Second, the idea of vaccine passports is absolutely nothing new. Those who want to travel to specific international destinations, just as one example, have been required for years to have proof of vaccination against yellow fever. This is not a novel concept, nor is it governmental overreach; it is a health precaution required for entrance to many countries and has been in effect for decades. Please educate yourself on this fact prior to erroneously claiming vaccine passports are some kind of new control or tracking program.

What is problematic, however, is the number of programs, platforms, apps and documents available. Multiple airlines are now aligning themselves with various branded programs; some use the Clear Health Pass, some use Common Pass, some use IATA Travel Pass, some use IBM Travel Pass, and the list goes on. This has resulted in a great deal of confusion and has fed into the suspicion surrounding the concept of (and validity of) vaccine passports.

In order to restore trust, there must be one unified information platform that is accepted by all airlines, all agencies and other forms of transit, is acceptable on all routes of travel, has the ability to hold all information safely and confidentially and, perhaps most importantly, is user-friendly and available to all, even those who are not tech-savvy.

If what it takes to restore travel to its pre-pandemic levels is proof of a negative COVID-19 test or proof of vaccination (and by this, I mean whatever vaccines are essential to the travel route of an individual passenger), then our elected leaders, as well as our transportation and border authorities, need to do what it takes to create and adopt this in a singular platform. There can be no exceptions, no multiple avenues and no confusion.

Our priority must be, and should be, getting travel back to normal. Approximately 65% of all American jobs lost to the COVID pandemic were supported by the travel industry. In fact, a total of 5.6 million travel-related jobs were lost in 2020, according to research from the U.S. Travel Association and Tourism Economics. An enormous number of those jobs were held by women who make up the bulk of the service industry.
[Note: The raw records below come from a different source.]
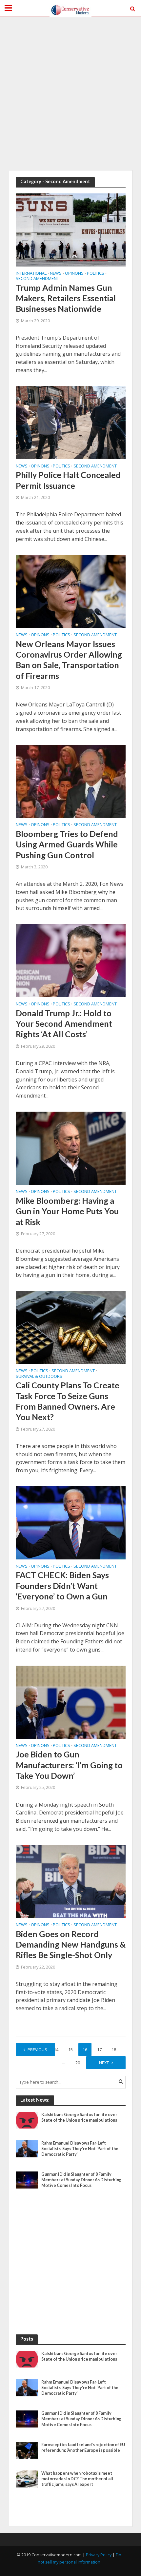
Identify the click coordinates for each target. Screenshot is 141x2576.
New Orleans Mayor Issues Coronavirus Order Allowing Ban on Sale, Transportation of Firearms (69, 660)
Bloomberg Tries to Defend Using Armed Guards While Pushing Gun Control (67, 844)
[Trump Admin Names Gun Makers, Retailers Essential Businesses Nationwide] (71, 229)
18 (113, 2049)
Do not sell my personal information (79, 2558)
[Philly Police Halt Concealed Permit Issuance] (71, 422)
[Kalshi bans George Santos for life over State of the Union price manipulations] (27, 2120)
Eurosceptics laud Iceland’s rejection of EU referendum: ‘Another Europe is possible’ (83, 2447)
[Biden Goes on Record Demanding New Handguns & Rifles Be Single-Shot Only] (71, 1881)
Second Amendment (37, 279)
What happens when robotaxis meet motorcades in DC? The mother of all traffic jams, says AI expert (77, 2479)
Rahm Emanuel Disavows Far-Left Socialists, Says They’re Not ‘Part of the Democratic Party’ (79, 2149)
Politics (95, 273)
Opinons (74, 273)
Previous (37, 2049)
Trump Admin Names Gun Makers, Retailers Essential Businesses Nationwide (66, 298)
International (31, 273)
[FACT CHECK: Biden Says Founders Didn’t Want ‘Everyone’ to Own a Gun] (71, 1522)
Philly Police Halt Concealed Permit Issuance (68, 480)
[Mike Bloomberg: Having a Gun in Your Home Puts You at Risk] (71, 1147)
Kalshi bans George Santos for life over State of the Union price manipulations (79, 2117)
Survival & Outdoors (39, 1377)
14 (56, 2049)
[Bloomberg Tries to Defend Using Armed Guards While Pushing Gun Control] (71, 780)
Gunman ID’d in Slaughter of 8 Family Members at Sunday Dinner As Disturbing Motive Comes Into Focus (81, 2180)
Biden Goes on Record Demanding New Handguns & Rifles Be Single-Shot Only (71, 1944)
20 (77, 2063)
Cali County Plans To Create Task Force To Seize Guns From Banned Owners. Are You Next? (67, 1401)
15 (70, 2049)
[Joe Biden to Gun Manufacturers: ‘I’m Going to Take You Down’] (71, 1701)
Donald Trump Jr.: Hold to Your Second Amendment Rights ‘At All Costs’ (64, 1023)
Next (104, 2063)
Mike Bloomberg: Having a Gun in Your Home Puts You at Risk (67, 1211)
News (56, 273)
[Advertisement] (70, 93)
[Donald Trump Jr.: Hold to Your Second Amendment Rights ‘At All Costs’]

One essential part of getting the economy back on track is returning travel to its pre-pandemic status. We cannot do this without the common denominator of a universal vaccine passport. I urge all affected agencies and elected officials to pull together to require one platform, app or service that everyone can use to the best of their abilities. This may not be the only steppingstone in the road back, but it will be an enormous and important one.